-- Document excerpt --
↓↓↓

For many years Grenville’s myriad of small, idiosyncratically shaped rooms was the main sixth form teaching base.  True to its name its atmosphere was cottage-like – most teachers taught in front of their room’s original period fireplace writing upon a small blackboard perched precariously on its mantelpiece. Not so easy when you’re a 4 foot 10 inch high, mini-skirted teacher with arms in strict proportion! But, the informality, the casual collection of ill-assorted chairs, the lack of flat surfaces upon which to write were in delightful contract to the rectilinear order of the main school built lego-like from 10 metre square units fit for the magic class number of 30 pupils. The ill fit between Grenville’s geometry and apparent academic needs was at the root of its success. Small groups were enforced by the tiny spaces that gave the teacher no space to call their own   Such intimacy almost inevitably leads to a different contract – not teacher plus pupils but a scholarly group learning together. You could say “School Out, University In”.   Neither did Grenville possess teaching resources – props that support teacher and taught. If a teacher wanted to play a language tape, then (s)he would have to carry the tape-player 500 metres from the Main Block. If the teacher was not Tamara Press then it was more likely that the prop would be jettisoned. Even OHPs , that ubiquitous tool of late 20th century teaching, were in short supply and the teacher who had pre-packed his lesson on a set of vu-foils some years before had to freshly translate his ancient effort that was probably past its “sell-by date” into “chalk ‘n talk”. Did all that make for less effective lessons? I will not answer that for fear of revealing the prejudice of a retired teacher of the old school!

Some rooms were dedicated – the History department established its own Library in Grenville, a bastion should the School’s main library suffer “dumbing down”.  Economics and Business Studies created the ambience of a Boardroom through a purpose-built rectangular table with a hollow centre.  Grenville developed its own boffins’ area where long-haired, intense males built the school’s first computers in preparation for voluntary twilight lessons in A-level Computer Science. There was always a tension between downstairs – the social scene, and upstairs – the Academy. The noise of hot-air rose naturally up into lessons, but the control system –  the bursting in of an exasperated teacher upon the coffee-swilling herd admiring the latest wall-painting – “CHE LIVES VII” – was constrained by the maze of doors, narrow twisting corridors and rattling banisters.

Grenville Cottage was the face that RLS turned to Buckingham Secondary School. Brookfield Lane saw the dividing of the ways; those selected for secondary modern education turned left, those judged capable of “grammar” either turned sharp right into Grenville or carried on to the ivory towers of Brookfield. Brookfield Lane was the peace line, for whilst on one side some felt resentment and there was cockiness on the other, few students felt hatred to their cousins and primary playmates on the other side of the road. Unpleasant incidents were rare and frequently motivated by opportunity rather than malice. A typical sport, as practised by Buckingham’s present Mayor, Robin Stuchbury, was to merge into a class in the “wrong” school to see how long it would take the teacher to spot the odd man out.

↑↑↑

-- Information shown --

↓↓↓

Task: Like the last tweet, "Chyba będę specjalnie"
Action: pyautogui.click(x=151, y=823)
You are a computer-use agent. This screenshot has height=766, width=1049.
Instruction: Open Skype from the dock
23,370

↑↑↑
↓↓↓

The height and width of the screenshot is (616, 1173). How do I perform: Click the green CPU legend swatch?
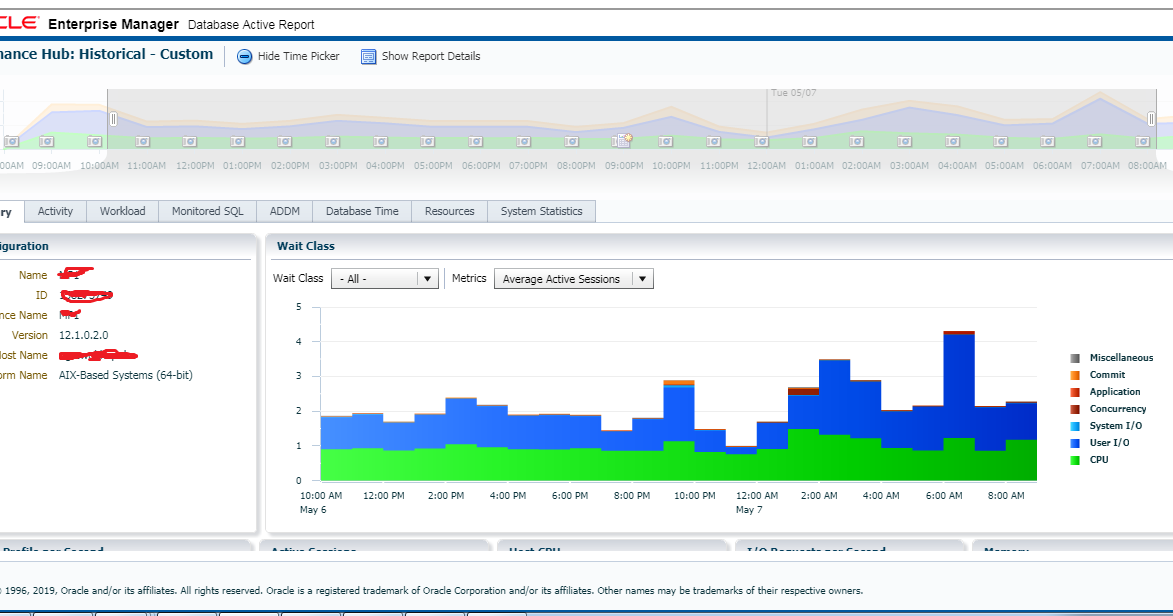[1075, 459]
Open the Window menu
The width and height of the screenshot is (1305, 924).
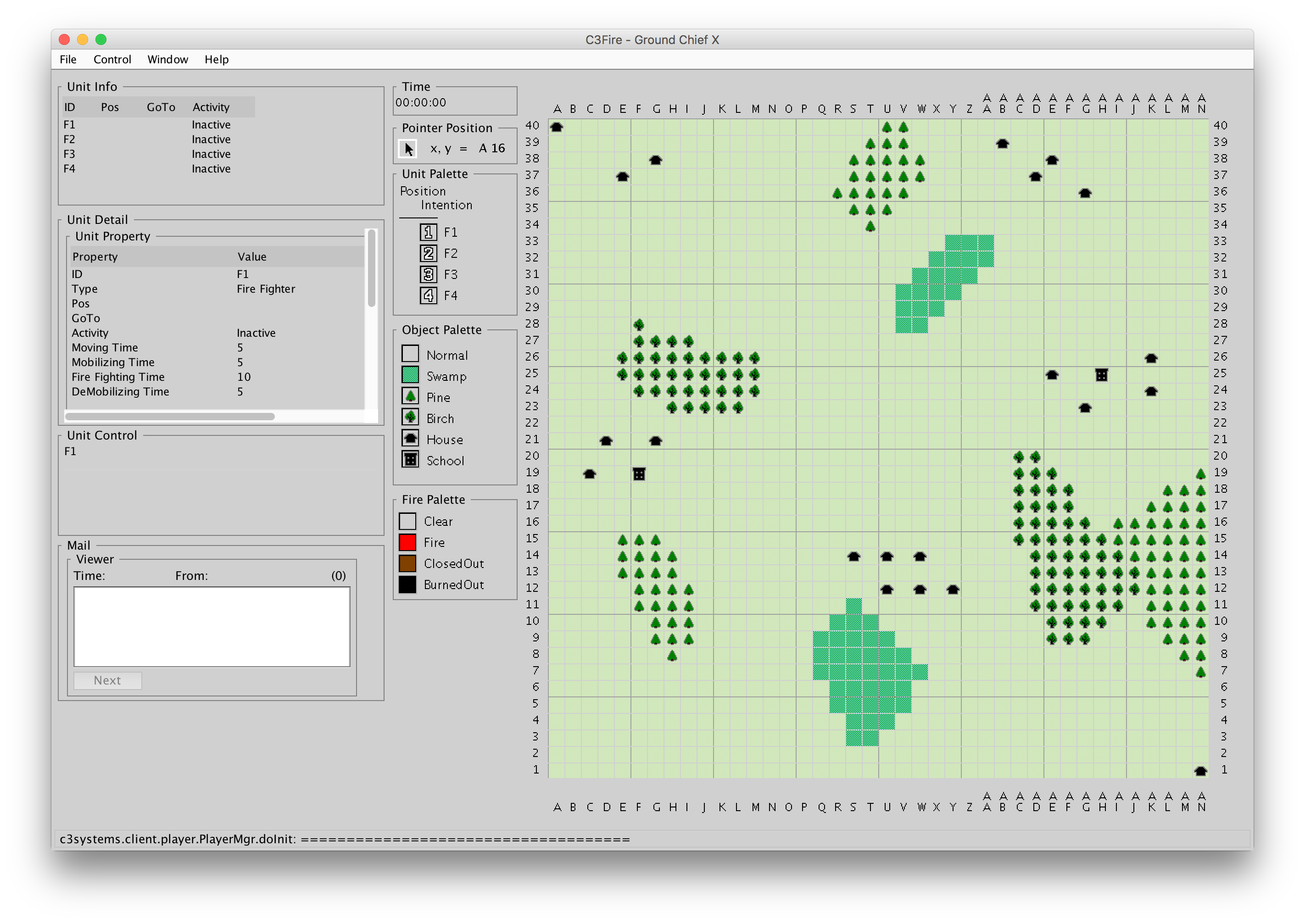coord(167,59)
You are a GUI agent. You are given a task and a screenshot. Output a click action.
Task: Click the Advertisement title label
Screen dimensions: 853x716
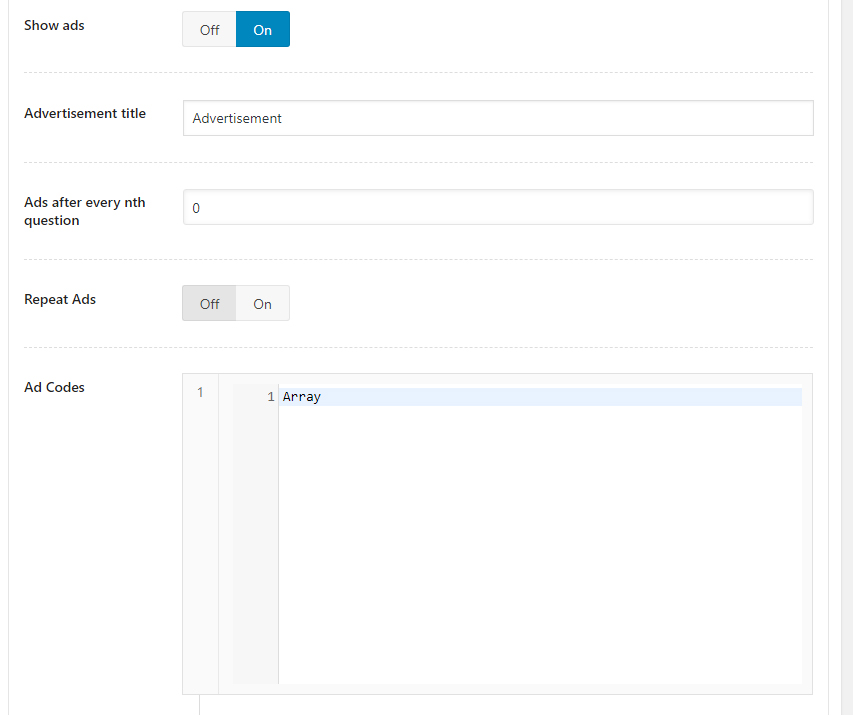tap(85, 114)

↑↑↑
↓↓↓

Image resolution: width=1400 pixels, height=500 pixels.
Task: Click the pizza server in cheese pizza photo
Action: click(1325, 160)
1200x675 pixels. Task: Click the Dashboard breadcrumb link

↑↑↑

-- Written request 1 --
Answer these questions from the reminiscence about Grenville Cottage:
(a) How far would a teacher have to carry a tape-player to play a language tape?
(b) What did Economics and Business Studies use to create the ambience of a Boardroom?
(c) Who is named as Buckingham's present Mayor?
-- Written request 2 --
Extend the reminiscence about Grenville Cottage, beginning after its final sentence.
The data bears no relation to the reminiscence about Grenville Cottage.

-- Final answer 1 --
(a) 500 metres from the Main Block.
(b) A purpose-built rectangular table with a hollow centre.
(c) Robin Stuchbury.

-- Final answer 2 --
It was from an upstairs Grenville window that one RLS sixth- former shot a shot-putter. Sounds terrible, doesn’t it? And so it was.  But it was funny / awful.  In those days the Secondary School had an athletics practice area and sandpit adjoining Brookfield Lane.  That particular lunchtime a lad was practising shot putting. Over in Grenville, senior students were examining a smuggled-in weapon – an air gun. Over-excitement and a sight for sore eyes- heaving buttocks- caused one of the lads to pull the trigger. Inevitably, Grenville’s rear-gunner hit his target resulting in one shocked shot-putter shot in the foot by his shot.  The shot pupil recovered but the crack marksman, who shared a name with Karl Marx, was given the “bum’s rush” into the world of work.

A time there was when Grenville was almost burned down by the writer. It was November 1979 and the Latin school had a new resident Headmaster, largely unversed in the arts of Boarding. The writer was Head of Chemistry and he possessed an unenviable store of waste organic solvents.

“Headmaster, we always hold a Bonfire and Fireworks Party for the Boarders, usually in the grounds of Grenville.”

“Excellent, Ed, I love fireworks, I’ll look forward to it. I’ll get Gay [the Head’s wife] to make some ginger-bread and toffee apples.”

“That will be marvellous, Headmaster.”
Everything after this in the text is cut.